Well put on Crowdstrike, & a  I didn't think of before that at least partially refudiates #TrumpTrain riders, #SethRich #conspiracytheory mongers like Ty Clevenger, and their fellow travelers in the VIPS world over #Forensicator. There was/is no single server to "hand over." https://t.co/pOZOehl5ZL

— reallyDonaldTrump  🚩🌻 (@AFCC_Esq) November 22, 2019

Back to the original.

I've covered ALL of this in depth before. I'm sure Consortium News and others are still going to peddle the Patrick Lawrence BS, since Ray McGovern is a chief peddler. AND, the two-siders should stop trying to claim that a burden of proof exists with the VIPS minority plus Ritter et al. Beyond that, I specifically commented on this related to Assange's arrest six weeks ago.

AND, if you're going to criticize Mueller, you need to criticize this Forensicator in spades. Or, Adam Carter, I should say.

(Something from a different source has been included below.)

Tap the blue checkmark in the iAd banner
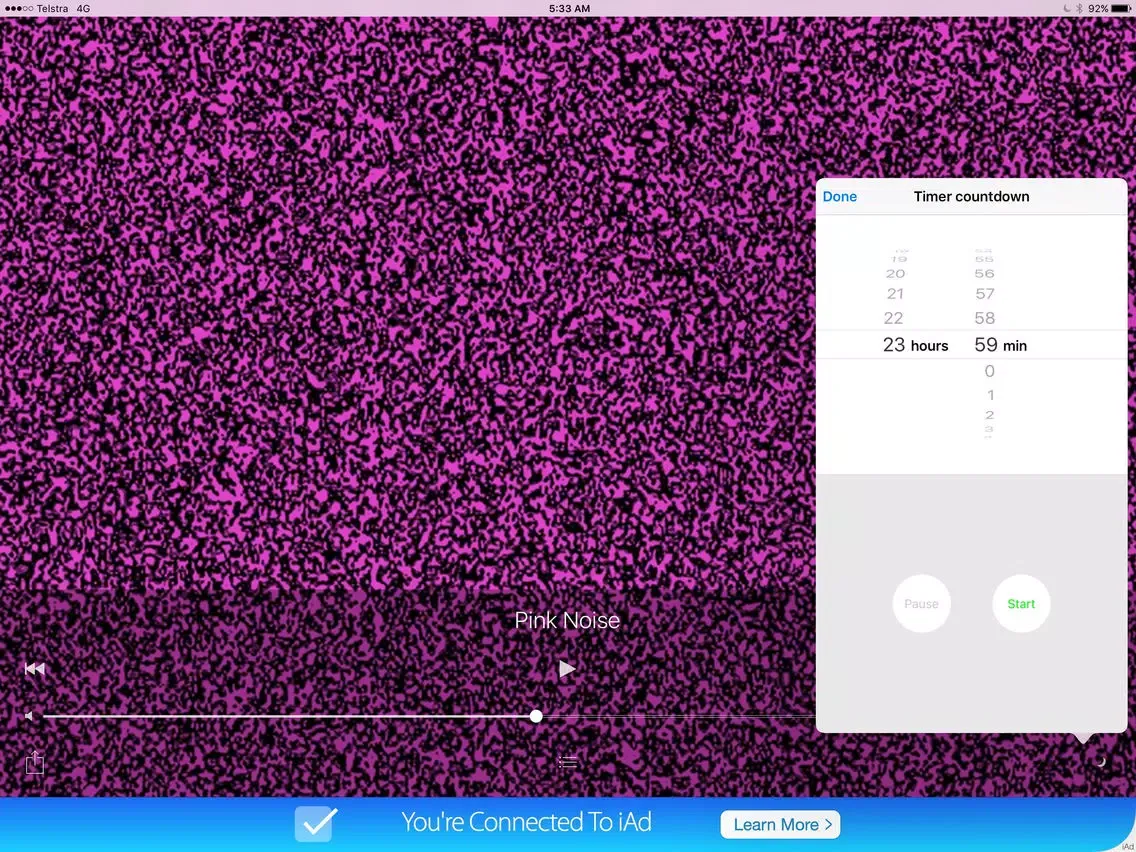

If you want Mueller to interview someone, toady Craig Murray, it's "interesting" how you want him to interview Bill Binney from VIPS, but not Thomas Drake, the man who said Binney and McGovern found their own "Curveball." Murray claimed early on, with comments here here, that he not only explicitly knew it was not Russians, but without naming Rich, talk about a DNC "insider."

And, sorry ... going down conspiracy theory lane in general?

Some mutes or blocks might be coming up. It's who I am.

The likes of Cockburn on stuff like this is why I continue to call myself a skeptical leftist.